The organization initially attracted riders from New England and the Mid-Atlantic, but soon expanded by word of mouth, drawing participants from as far away as California, New Mexico, Texas, and Canada. Serrell described long days in the saddle followed by long discussions of dressage. "Every evening after supper, it was a free-for-all. But what we had was a school built on hope, looking forward to the day when someone in the U.S. would understand what it takes to ride dressage well." The A.D.I Dressage Seminars continued each summer. Serrell's concluding remarks in her 1969 letter to A.D.I. Members was an optimistic predictor: "Our goal of a school whose sole purpose is to teach the correct basic elements of classical dressage seems to be almost within our grasp and points the way toward putting the U.S.A in the running again on an International level. There is no reason to doubt that, with proper facilities and first rate staff, A.D.I. could produce a rider and a horse of Olympic quality for 1972, and perhaps even two for 1976." Serrell's expectations were surpassed when the U.S. won the Team bronze Medal at the 1976 Olympics, and A.D.I. footed the $20,000 bill to send the U.S. squad of Hilda Gurney on Keen, Dorothy Morkis on Monaco, and Edith Master on Dahlwitz to the games. It was the first U.S. Olympic dressage medal since 1948 and was accomplished without sending anyone to Europe. This incredible, unexpected victory was one of the most significant events in U.S. dressage history, and Margarita Serrell's leadership, faith, and unwavering dedication played a major role in making it happen. A.D.I. hired Colonel Bengt Ljungquist, who went on to coach the 1976 Olympic Team, and served as A.D.I.'s Official Head Instructor. The organization then sponsored a series of formal training sessions at the USET Headquarters in Gladtone, NJ. In addition, Ljungquist traveled all over the country to bring instruction to people who could not travel to Gladstone.

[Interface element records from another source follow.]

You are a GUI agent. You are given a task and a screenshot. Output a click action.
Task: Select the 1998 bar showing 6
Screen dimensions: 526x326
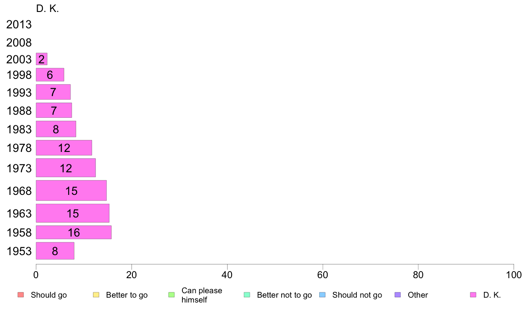[x=50, y=75]
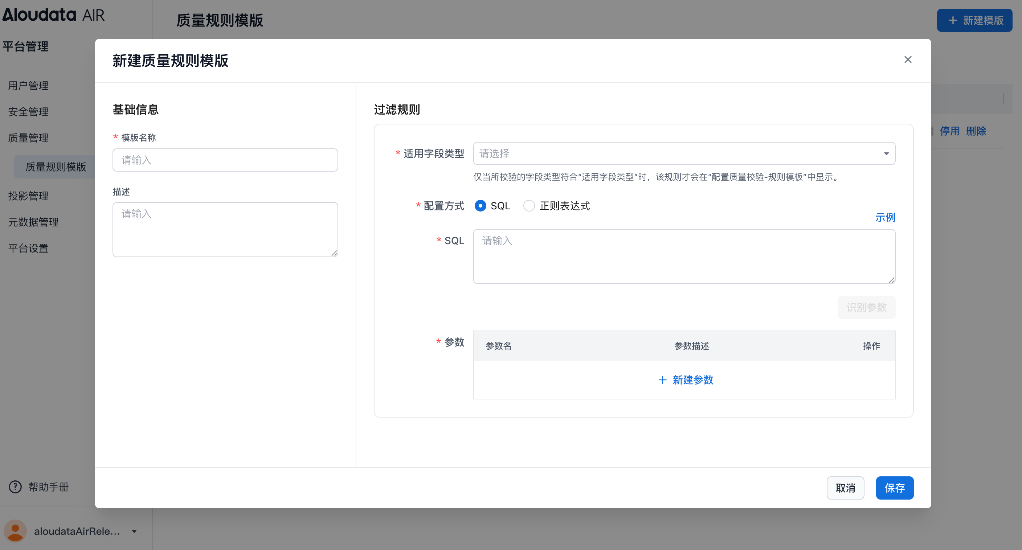Close the 新建质量规则模版 dialog

click(908, 59)
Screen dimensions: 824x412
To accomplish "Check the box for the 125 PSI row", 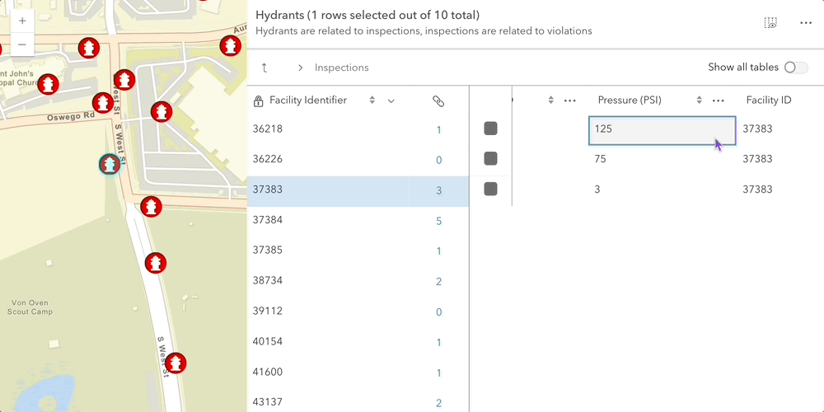I will coord(490,129).
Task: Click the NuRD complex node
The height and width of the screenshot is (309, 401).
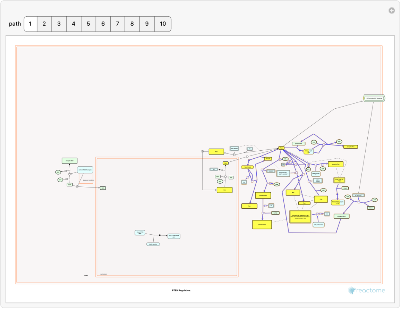Action: [153, 244]
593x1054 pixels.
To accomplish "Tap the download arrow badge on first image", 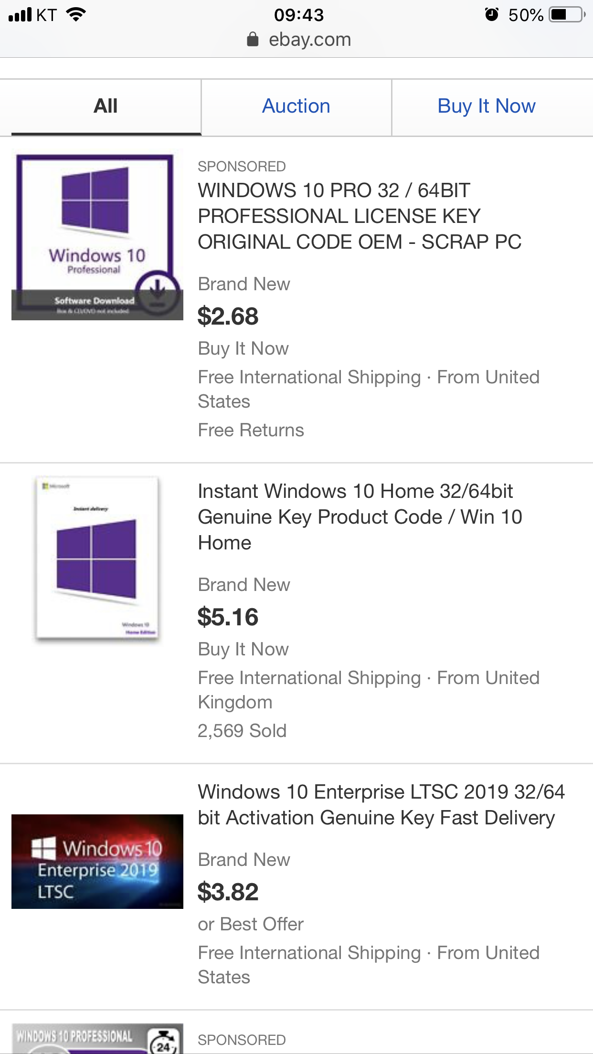I will [157, 292].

The list of A.D.I. program graduates reads like a who's who in American Dressage: FEI "O" Judge Linda Zang, 1992 Olympic Team Bronze Medallist and USDF Certification Examiner Michael Poulin, and USA Equestrian "S" judges Alexandra Howard and Tom Poulin, to name a few.
Today, the USDF Instructor Certification Program helps to carry on the A.D.I legacy of developing classically-trained teachers and trainers. Serrell was a founding member of USDF and participated in the inaugural meeting in February 1973 in Lincoln, Nebraska. She brought to the table her A.D.I experience in organizing a broad-based, member-driven national organization.
Because of Serrell's dedication and strength of purpose, her creativity in founding the American Dressage Institute, and her innovative leadership, dressage in the U.S. received the respect it deserves as an equestrian discipline. In her 1969 A.D.I. member letter, she wrote: "dressage in this country is, at present, like the weather...everybody complains about it, but nobody does anything about it." Serrell did something about it, and dressage in the U.S. is forever enriched as a result of her efforts.
We are honored to induct Margarita Serrell into the USDF Hall of Fame.